- TASK DESCRIPTION: An exact, complete copy of the lines below is the expected answer.

:: RECORDS ::

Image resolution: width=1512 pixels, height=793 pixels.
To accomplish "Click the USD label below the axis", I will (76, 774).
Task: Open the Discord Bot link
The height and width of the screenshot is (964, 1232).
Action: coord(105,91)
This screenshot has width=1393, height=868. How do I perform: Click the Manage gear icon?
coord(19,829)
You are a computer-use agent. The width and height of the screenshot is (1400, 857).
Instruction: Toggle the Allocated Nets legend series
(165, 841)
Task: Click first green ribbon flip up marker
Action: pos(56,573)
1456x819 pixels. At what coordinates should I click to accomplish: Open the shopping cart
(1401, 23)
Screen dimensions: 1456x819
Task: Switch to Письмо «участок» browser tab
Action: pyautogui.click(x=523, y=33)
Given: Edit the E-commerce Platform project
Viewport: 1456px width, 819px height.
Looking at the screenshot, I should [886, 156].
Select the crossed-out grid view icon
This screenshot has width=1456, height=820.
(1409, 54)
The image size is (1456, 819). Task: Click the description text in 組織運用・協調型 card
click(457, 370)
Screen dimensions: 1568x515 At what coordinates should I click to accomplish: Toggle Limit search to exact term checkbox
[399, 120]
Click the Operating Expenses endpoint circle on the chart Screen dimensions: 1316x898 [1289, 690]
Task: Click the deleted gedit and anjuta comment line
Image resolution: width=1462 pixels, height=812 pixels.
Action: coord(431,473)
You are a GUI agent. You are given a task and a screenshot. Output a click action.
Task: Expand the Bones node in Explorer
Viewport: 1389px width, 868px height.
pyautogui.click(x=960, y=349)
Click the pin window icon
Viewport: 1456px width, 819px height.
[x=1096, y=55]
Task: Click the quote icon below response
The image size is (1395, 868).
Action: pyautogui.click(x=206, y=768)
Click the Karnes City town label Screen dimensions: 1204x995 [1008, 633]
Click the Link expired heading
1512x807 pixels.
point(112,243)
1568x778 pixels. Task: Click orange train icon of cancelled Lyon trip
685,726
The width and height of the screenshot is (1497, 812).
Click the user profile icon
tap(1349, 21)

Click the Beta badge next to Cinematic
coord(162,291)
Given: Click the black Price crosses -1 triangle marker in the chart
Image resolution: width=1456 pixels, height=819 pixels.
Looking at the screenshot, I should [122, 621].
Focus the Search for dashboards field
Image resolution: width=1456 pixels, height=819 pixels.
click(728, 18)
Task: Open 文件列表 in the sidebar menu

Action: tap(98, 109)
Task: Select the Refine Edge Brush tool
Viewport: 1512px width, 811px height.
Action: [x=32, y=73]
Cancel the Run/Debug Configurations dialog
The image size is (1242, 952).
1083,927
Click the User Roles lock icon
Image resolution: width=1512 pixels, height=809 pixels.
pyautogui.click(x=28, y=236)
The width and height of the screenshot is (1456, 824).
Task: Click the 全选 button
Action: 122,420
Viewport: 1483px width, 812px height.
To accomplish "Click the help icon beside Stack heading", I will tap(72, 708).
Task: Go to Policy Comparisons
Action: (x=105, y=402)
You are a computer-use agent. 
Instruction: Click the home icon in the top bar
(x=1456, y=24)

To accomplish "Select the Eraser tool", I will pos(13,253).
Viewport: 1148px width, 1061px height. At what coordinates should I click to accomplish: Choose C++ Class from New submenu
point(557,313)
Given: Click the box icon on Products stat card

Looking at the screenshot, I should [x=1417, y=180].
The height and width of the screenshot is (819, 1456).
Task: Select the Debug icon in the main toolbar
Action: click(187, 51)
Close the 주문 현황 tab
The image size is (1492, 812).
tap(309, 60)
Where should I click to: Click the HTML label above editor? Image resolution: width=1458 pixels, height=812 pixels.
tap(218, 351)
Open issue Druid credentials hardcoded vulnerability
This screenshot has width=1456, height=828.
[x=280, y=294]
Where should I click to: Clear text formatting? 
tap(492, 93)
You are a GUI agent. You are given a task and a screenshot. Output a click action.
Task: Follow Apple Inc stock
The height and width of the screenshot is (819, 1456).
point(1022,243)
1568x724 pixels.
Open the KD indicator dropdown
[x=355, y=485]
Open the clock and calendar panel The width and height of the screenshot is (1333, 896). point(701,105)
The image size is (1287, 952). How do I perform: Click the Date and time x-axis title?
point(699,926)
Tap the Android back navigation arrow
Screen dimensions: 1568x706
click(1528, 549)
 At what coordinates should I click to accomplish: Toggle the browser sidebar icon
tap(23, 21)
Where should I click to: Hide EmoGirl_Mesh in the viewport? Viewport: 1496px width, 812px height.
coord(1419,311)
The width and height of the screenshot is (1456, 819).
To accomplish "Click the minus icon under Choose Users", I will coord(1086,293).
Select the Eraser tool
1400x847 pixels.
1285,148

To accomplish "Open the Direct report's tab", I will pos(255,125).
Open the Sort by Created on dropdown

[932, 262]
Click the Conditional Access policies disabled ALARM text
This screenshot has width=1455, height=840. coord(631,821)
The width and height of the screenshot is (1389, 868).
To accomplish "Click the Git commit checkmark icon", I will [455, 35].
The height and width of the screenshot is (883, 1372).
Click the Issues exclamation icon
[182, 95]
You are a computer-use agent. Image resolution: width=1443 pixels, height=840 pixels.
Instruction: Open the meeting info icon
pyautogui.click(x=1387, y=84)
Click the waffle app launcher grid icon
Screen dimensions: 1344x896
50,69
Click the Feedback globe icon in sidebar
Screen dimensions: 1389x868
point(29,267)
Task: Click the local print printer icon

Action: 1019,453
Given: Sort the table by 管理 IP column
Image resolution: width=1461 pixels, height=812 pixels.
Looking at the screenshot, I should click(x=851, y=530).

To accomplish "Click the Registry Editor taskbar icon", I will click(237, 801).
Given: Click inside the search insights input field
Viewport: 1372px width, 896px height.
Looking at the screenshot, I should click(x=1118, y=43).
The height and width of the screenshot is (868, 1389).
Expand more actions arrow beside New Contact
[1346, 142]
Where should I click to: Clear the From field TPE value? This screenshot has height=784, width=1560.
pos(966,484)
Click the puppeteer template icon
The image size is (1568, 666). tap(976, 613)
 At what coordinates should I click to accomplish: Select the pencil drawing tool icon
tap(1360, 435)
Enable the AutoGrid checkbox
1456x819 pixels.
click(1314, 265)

:::

- TASK ANSWER:
Image resolution: width=1512 pixels, height=793 pixels.
To accomplish "Click the USD label below the axis", I will (76, 774).
Task: Open the Discord Bot link
The height and width of the screenshot is (964, 1232).
Action: coord(105,91)
This screenshot has width=1393, height=868. How do I perform: Click the Manage gear icon?
coord(19,829)
You are a computer-use agent. The width and height of the screenshot is (1400, 857).
Instruction: Toggle the Allocated Nets legend series
(165, 841)
Task: Click first green ribbon flip up marker
Action: pos(56,573)
1456x819 pixels. At what coordinates should I click to accomplish: Open the shopping cart
(1401, 23)
Screen dimensions: 1456x819
Task: Switch to Письмо «участок» browser tab
Action: pyautogui.click(x=523, y=33)
Given: Edit the E-commerce Platform project
Viewport: 1456px width, 819px height.
Looking at the screenshot, I should [886, 156].
Select the crossed-out grid view icon
This screenshot has width=1456, height=820.
(1409, 54)
The image size is (1456, 819). Task: Click the description text in 組織運用・協調型 card
click(457, 370)
Screen dimensions: 1568x515 At what coordinates should I click to accomplish: Toggle Limit search to exact term checkbox
[399, 120]
Click the Operating Expenses endpoint circle on the chart Screen dimensions: 1316x898 [1289, 690]
Task: Click the deleted gedit and anjuta comment line
Image resolution: width=1462 pixels, height=812 pixels.
Action: coord(431,473)
You are a GUI agent. You are given a task and a screenshot. Output a click action.
Task: Expand the Bones node in Explorer
Viewport: 1389px width, 868px height.
pyautogui.click(x=960, y=349)
Click the pin window icon
Viewport: 1456px width, 819px height.
[x=1096, y=55]
Task: Click the quote icon below response
The image size is (1395, 868).
Action: pyautogui.click(x=206, y=768)
Click the Karnes City town label Screen dimensions: 1204x995 [1008, 633]
Click the Link expired heading
1512x807 pixels.
point(112,243)
1568x778 pixels. Task: Click orange train icon of cancelled Lyon trip
685,726
The width and height of the screenshot is (1497, 812).
Click the user profile icon
tap(1349, 21)

Click the Beta badge next to Cinematic
coord(162,291)
Given: Click the black Price crosses -1 triangle marker in the chart
Image resolution: width=1456 pixels, height=819 pixels.
Looking at the screenshot, I should [122, 621].
Focus the Search for dashboards field
Image resolution: width=1456 pixels, height=819 pixels.
click(728, 18)
Task: Open 文件列表 in the sidebar menu

Action: tap(98, 109)
Task: Select the Refine Edge Brush tool
Viewport: 1512px width, 811px height.
Action: [x=32, y=73]
Cancel the Run/Debug Configurations dialog
The image size is (1242, 952).
1083,927
Click the User Roles lock icon
Image resolution: width=1512 pixels, height=809 pixels.
pyautogui.click(x=28, y=236)
The width and height of the screenshot is (1456, 824).
Task: Click the 全选 button
Action: 122,420
Viewport: 1483px width, 812px height.
To accomplish "Click the help icon beside Stack heading", I will tap(72, 708).
Task: Go to Policy Comparisons
Action: (x=105, y=402)
You are a computer-use agent. 
Instruction: Click the home icon in the top bar
(x=1456, y=24)

To accomplish "Select the Eraser tool", I will pos(13,253).
Viewport: 1148px width, 1061px height. At what coordinates should I click to accomplish: Choose C++ Class from New submenu
point(557,313)
Given: Click the box icon on Products stat card

Looking at the screenshot, I should [x=1417, y=180].
The height and width of the screenshot is (819, 1456).
Task: Select the Debug icon in the main toolbar
Action: click(187, 51)
Close the 주문 현황 tab
The image size is (1492, 812).
tap(309, 60)
Where should I click to: Click the HTML label above editor? Image resolution: width=1458 pixels, height=812 pixels.
tap(218, 351)
Open issue Druid credentials hardcoded vulnerability
This screenshot has width=1456, height=828.
[x=280, y=294]
Where should I click to: Clear text formatting? 
tap(492, 93)
You are a GUI agent. You are given a task and a screenshot. Output a click action.
Task: Follow Apple Inc stock
The height and width of the screenshot is (819, 1456).
point(1022,243)
1568x724 pixels.
Open the KD indicator dropdown
[x=355, y=485]
Open the clock and calendar panel The width and height of the screenshot is (1333, 896). point(701,105)
The image size is (1287, 952). How do I perform: Click the Date and time x-axis title?
point(699,926)
Tap the Android back navigation arrow
Screen dimensions: 1568x706
click(1528, 549)
 At what coordinates should I click to accomplish: Toggle the browser sidebar icon
tap(23, 21)
Where should I click to: Hide EmoGirl_Mesh in the viewport? Viewport: 1496px width, 812px height.
coord(1419,311)
The width and height of the screenshot is (1456, 819).
To accomplish "Click the minus icon under Choose Users", I will coord(1086,293).
Select the Eraser tool
1400x847 pixels.
1285,148

To accomplish "Open the Direct report's tab", I will pos(255,125).
Open the Sort by Created on dropdown

[932, 262]
Click the Conditional Access policies disabled ALARM text
This screenshot has width=1455, height=840. coord(631,821)
The width and height of the screenshot is (1389, 868).
To accomplish "Click the Git commit checkmark icon", I will [455, 35].
The height and width of the screenshot is (883, 1372).
Click the Issues exclamation icon
[182, 95]
You are a computer-use agent. Image resolution: width=1443 pixels, height=840 pixels.
Instruction: Open the meeting info icon
pyautogui.click(x=1387, y=84)
Click the waffle app launcher grid icon
Screen dimensions: 1344x896
50,69
Click the Feedback globe icon in sidebar
Screen dimensions: 1389x868
point(29,267)
Task: Click the local print printer icon

Action: 1019,453
Given: Sort the table by 管理 IP column
Image resolution: width=1461 pixels, height=812 pixels.
Looking at the screenshot, I should click(x=851, y=530).

To accomplish "Click the Registry Editor taskbar icon", I will click(237, 801).
Given: Click inside the search insights input field
Viewport: 1372px width, 896px height.
Looking at the screenshot, I should click(x=1118, y=43).
The height and width of the screenshot is (868, 1389).
Expand more actions arrow beside New Contact
[1346, 142]
Where should I click to: Clear the From field TPE value? This screenshot has height=784, width=1560.
pos(966,484)
Click the puppeteer template icon
The image size is (1568, 666). tap(976, 613)
 At what coordinates should I click to accomplish: Select the pencil drawing tool icon
tap(1360, 435)
Enable the AutoGrid checkbox
1456x819 pixels.
click(1314, 265)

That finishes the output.